A report published by the Spanish media outlet ABC revealed that the cybersecurity company ESET, which has been hired to study the virus, has analyzed more than 50 computers, of which 75% of them belong to senior officials of the Venezuelan Army from whom the virus has stolen key military intelligence.
“The main objective of the hacker group, which is very active and effective, are to access these confidential documents in which information regarding the positioning and movement of troops is collected. However, they are also interested in data on education, police, security, and foreign affairs,” says the report.
Hackers that operate the virus are infiltrating electronic devices through an email containing authentic confidential documents based on information that they have previously stolen.

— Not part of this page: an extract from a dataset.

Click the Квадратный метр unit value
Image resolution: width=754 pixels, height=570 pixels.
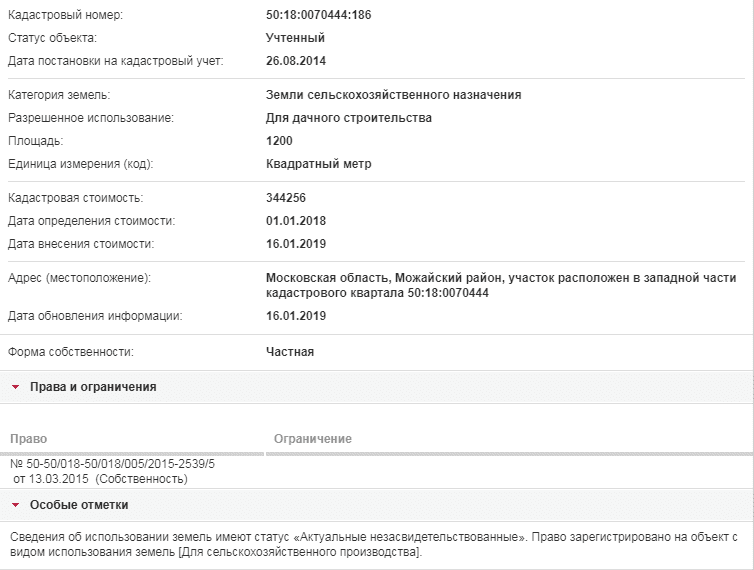click(x=318, y=164)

“Although we cannot fully ensure that the group behind Machete is of Latin American origin, there is no doubt that they have a great deal of knowledge of military jargon,” said Josep Albors, an ESET researcher.
A SecureList article, published in 2014, reveals that “Machete” is a campaign of targeted attacks with origins in the Spanish language. The program is capable of cyber espionage operations such as keypad activity capture, geographic location data capture, file copy sending, and other activities.
SecureList explains that the majority of the victims of the virus are in Ecuador, Venezuela, Colombia, Peru, Russia, Cuba, and Spain. And it adds that in some cases, such as Russia’s, targets appear to be embassies of the countries mentioned. The virus has also been active, although to a minor degree, in the United States, England, Canada, Germany, and Ukraine, among other countries.
“Its objectives include intelligence services, armed forces, embassies, and government institutions,” the article stated.
Venezuela, the main objective
In 2014 Kaspersky Lab had warned that the majority of the nearly 780 targets it has been able to detect are in Venezuela (42%), Ecuador (36%), and Colombia (11%).
"Machete", el virus informático de América Latina. @doc_paul te informa en #HackerTv por #ExcélsiorTv. pic.twitter.com/UZml2ZPVcS
— Excélsior (@Excelsior) August 20, 2014
It is curious that the Maduro dictatorship is the main objective of hackers behind “Machete”, as the South American nation is governed mainly by military officials.
So far, cybersecurity specialists have not disclosed what the hackers’ objective would be after obtaining the stolen information, especially with respect to the Venezuelan regime, or what they have done with the data acquired in other countries.
Venezuela has been a country filled with rumors of war, in which the regime has announced its fear of a possible foreign military intervention and has sought to prepare for any conflict. The information acquired by Machete could, if it comes to light, further damage the image of the dictatorship and reveal its strategies to stay in power.
According to investigations, Russian and Cuban embassies have also been victims of information theft; these countries being the main allies of the Maduro regime.
The Symantec Annual Security Report (ISTR), published in March 2019, revealed that Brazil tops the list of cyber attack countries followed by Mexico. Venezuela ranked third, while Argentina and Chile placed fourth and fifth, respectively.